In the “Security Engineering on AWS” course there is an overview of Macie.
Amazon Macie is a security service that uses machine learning to automatically discover, classify, and protect sensitive data in AWS.
As usual for these blogs, I assume you have seen a basic introduction, possibly having attended a course, and want to spend a little time getting hands on with the service.
At the time of writing, Macie is only available in selected regions, including N. Virginia.
To get started with Macie, create a bucket in one of the supported regions.
Create some content with some dummy PII data. Here are some ideas:
Create a spreadsheet with a name, address, phone, email, credit card number. Use only fictitious data.
Create an EC2 keypair. Do not use it to launch an instance. Download the pem file to your local machine.
Create a dummy IAM user with CLI credentials. Do not give the user any permissions. Download the credentials.csv file to your local machine.
Select the Macie service and enable it. It shows you the service role it will use. Enabling it takes a few seconds.
Choose Integrations, Add and select your bucket. You will also see a bucket it has created for CloudTrail logs. It uses CloudTrail to log S3 data events in order to analyse the activity to your bucket.
Upload the files to the bucket.
It may take time before any useful data is seen. Maybe leave it for an hour.
Meanwhile, have a look at the Settings menu to see the content types, file extensions, themes and regular expressions that it will use to classify data. Note that at the time of writing, there are some limitations. For now it only works with S3 although it may support other data sources in the future, for example EBS, EFS, RDS, DynamoDB.
The classifications are U.S. centric, for example US format driving licenses are supported but not UK format.
For now you can’t customise things like the regular expressions it uses to classify data.
After leaving it for a while, choose the Alerts menu. In my case, I see an alert to do with the pem file, with a description as follows:
“RSA Private Key uploaded to AWS S3. An RSA key is the private encryption key that will be used to protect sensitive information. Please verify that the storage of credential material in this S3 bucket is in compliance with your organization’s policies and that properly locked down access control mechanisms are in place to protect these credentials”

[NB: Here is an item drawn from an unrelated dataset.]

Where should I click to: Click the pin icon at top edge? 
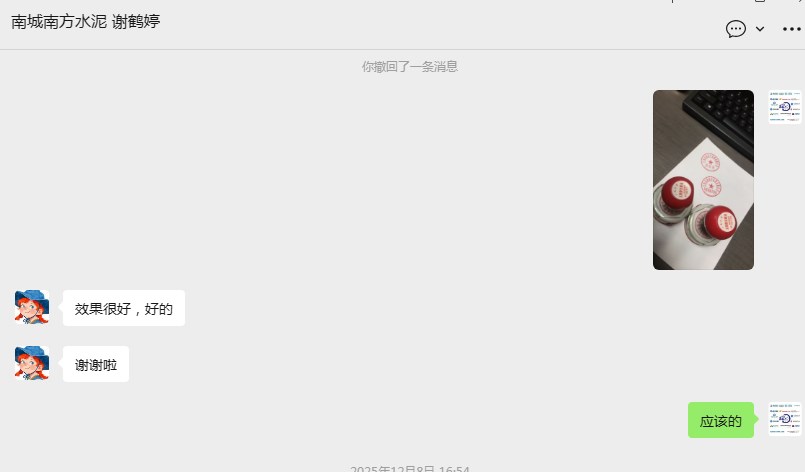click(673, 1)
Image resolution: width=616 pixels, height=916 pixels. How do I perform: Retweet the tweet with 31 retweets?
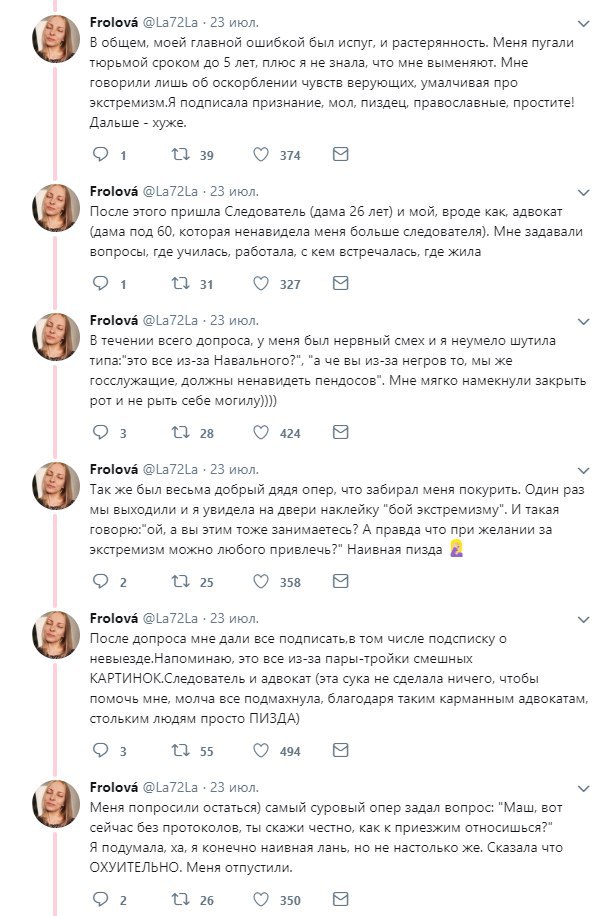[181, 284]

Try and drill down to how it has classified the data and note that it has used a regex to identify it.
Choose the Research menu and select “s3 Objects” from the drop down list. It should have identified some of the PII and other secret data in the files you uploaded.
Have a look at the pricing and make a decision on whether to disable Macie or leave it enabled. Pricing is based on volume of data and frequency of access.
To clean up, Choose Integrations and remove the bucket from the list.
Choose the logged in username at the top of the screen, Macie General Settings and disable Macie.